Section 5.  Terms Relating to Options.

     (a) Generally. Options granted under the Plan shall be subject to the terms
of the Plan and such other terms as the Administrator shall set forth in a Grant
Certificate. Unless otherwise determined by the Administrator and set forth in a
Grant Certificate:

          (i) Vesting. Options shall vest in four equal installments on the
     first, second, third and fourth anniversaries of the date of grant.

          (ii) Exercise Price. The exercise price per Share shall be the Fair
     Market Value of a Share on the date of grant of the Option.
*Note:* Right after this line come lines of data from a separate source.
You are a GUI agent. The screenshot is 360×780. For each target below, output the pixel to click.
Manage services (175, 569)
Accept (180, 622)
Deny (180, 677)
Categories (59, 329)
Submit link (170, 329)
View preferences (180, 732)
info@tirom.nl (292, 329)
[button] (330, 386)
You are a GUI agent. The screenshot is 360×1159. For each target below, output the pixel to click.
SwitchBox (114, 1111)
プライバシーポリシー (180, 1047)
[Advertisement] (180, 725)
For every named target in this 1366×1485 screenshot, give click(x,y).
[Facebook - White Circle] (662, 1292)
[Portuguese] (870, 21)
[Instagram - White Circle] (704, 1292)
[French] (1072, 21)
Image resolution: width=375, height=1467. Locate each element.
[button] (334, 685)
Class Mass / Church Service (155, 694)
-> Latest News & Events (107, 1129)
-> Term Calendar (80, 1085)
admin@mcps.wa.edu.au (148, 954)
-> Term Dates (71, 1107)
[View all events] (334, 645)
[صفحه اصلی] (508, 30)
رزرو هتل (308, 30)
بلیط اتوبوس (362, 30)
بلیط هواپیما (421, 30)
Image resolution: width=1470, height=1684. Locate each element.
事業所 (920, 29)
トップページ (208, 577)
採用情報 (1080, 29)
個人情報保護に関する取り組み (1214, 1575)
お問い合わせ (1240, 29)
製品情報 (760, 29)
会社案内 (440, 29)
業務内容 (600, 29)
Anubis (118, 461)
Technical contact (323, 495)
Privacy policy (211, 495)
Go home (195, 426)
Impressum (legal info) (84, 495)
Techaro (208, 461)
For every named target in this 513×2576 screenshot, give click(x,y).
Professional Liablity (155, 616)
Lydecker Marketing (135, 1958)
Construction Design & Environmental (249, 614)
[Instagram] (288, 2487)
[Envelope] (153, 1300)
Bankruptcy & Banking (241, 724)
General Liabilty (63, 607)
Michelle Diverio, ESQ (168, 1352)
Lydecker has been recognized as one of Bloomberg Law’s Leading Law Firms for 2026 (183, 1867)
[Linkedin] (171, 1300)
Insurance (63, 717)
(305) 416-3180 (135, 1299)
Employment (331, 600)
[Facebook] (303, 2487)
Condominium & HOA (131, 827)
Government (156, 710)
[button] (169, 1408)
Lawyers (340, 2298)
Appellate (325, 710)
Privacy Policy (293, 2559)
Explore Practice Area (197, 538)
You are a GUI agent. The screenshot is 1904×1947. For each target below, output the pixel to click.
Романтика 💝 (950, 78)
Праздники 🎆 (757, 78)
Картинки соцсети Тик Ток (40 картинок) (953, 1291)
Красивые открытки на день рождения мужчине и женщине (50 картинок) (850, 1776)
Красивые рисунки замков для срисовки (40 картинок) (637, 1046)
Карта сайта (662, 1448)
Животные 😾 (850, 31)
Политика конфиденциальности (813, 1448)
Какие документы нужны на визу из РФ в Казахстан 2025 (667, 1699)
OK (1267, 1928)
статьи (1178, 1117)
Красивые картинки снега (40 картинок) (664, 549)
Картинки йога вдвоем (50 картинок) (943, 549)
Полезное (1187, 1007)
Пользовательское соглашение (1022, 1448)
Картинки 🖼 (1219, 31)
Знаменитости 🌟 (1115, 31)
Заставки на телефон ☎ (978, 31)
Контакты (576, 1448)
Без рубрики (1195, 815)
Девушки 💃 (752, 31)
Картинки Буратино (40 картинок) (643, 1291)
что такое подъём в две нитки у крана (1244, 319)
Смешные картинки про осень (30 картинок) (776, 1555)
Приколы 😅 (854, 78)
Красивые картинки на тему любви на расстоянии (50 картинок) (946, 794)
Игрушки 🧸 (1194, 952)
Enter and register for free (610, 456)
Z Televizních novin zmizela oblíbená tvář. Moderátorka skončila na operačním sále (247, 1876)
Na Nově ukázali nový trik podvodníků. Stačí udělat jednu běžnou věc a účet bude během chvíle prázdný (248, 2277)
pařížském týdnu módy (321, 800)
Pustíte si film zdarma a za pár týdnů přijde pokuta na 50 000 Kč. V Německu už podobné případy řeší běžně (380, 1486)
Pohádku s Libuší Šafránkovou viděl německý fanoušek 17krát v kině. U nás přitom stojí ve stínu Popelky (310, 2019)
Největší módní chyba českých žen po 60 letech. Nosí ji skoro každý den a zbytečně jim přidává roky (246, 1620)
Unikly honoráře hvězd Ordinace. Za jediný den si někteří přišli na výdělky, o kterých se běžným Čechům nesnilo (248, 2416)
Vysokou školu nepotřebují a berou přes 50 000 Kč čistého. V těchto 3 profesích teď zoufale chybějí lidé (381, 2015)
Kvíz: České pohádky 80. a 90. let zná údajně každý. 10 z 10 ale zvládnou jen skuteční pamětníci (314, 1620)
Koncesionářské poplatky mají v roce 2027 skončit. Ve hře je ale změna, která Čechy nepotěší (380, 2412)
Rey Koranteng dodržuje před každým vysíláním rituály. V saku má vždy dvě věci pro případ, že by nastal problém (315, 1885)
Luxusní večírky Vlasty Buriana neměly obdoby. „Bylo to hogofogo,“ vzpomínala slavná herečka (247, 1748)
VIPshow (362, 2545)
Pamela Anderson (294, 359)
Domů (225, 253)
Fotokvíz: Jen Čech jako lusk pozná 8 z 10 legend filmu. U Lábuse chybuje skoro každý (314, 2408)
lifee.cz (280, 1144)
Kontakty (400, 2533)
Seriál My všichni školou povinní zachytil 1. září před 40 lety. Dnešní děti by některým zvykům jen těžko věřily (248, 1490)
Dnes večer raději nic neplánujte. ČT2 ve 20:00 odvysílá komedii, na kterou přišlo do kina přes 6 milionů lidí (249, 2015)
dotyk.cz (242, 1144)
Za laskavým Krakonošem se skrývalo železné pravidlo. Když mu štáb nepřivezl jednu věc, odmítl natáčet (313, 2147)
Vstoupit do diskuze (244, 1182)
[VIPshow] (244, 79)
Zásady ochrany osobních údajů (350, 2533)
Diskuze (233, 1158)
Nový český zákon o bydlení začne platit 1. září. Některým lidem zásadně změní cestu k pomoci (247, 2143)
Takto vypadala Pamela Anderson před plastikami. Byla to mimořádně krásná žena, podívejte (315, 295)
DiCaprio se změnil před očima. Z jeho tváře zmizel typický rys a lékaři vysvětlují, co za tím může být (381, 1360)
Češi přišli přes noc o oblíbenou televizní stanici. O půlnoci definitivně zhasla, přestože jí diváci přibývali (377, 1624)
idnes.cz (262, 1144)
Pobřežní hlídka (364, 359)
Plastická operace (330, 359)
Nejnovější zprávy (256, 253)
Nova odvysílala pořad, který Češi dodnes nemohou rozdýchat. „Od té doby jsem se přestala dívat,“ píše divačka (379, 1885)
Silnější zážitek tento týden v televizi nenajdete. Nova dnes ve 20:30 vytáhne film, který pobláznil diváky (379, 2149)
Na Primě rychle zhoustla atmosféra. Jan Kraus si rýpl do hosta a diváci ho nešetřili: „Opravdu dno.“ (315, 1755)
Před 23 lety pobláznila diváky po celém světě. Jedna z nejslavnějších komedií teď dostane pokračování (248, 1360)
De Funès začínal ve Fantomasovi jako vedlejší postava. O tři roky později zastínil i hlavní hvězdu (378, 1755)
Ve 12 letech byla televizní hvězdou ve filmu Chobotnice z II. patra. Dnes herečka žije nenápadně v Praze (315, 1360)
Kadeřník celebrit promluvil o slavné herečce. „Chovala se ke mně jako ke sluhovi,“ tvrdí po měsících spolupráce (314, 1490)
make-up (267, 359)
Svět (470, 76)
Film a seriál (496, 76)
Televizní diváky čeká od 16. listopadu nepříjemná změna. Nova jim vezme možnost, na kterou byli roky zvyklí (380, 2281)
          (iii) Termination of Options. Upon the Grantee's termination of
     employment with the Company and its subsidiaries for any reason, Options
     that are not then vested and exercisable (after taking into account any
     accelerated vesting pursuant to Section 9) shall immediately terminate.
     Options that are vested and exercisable (after taking into account any
     accelerated vesting pursuant to Section 9) shall generally remain
     exercisable until, and terminate upon, the 91st day following such
     termination of employment; provided, however, that (i) if such termination
     is for Cause, the Options will terminate immediately, and (ii) if such
     termination is on account of death, Disability or Retirement, the Options
     will remain exercisable until, and terminate upon, the first anniversary of
     such termination. In any event, each Option will terminate upon the tenth
     anniversary of the date of grant, or such earlier time as may be provided
     by action of the Administrator pursuant to Section 7.

          (iv) Tax Status. Each Option shall be a Nonqualified Option.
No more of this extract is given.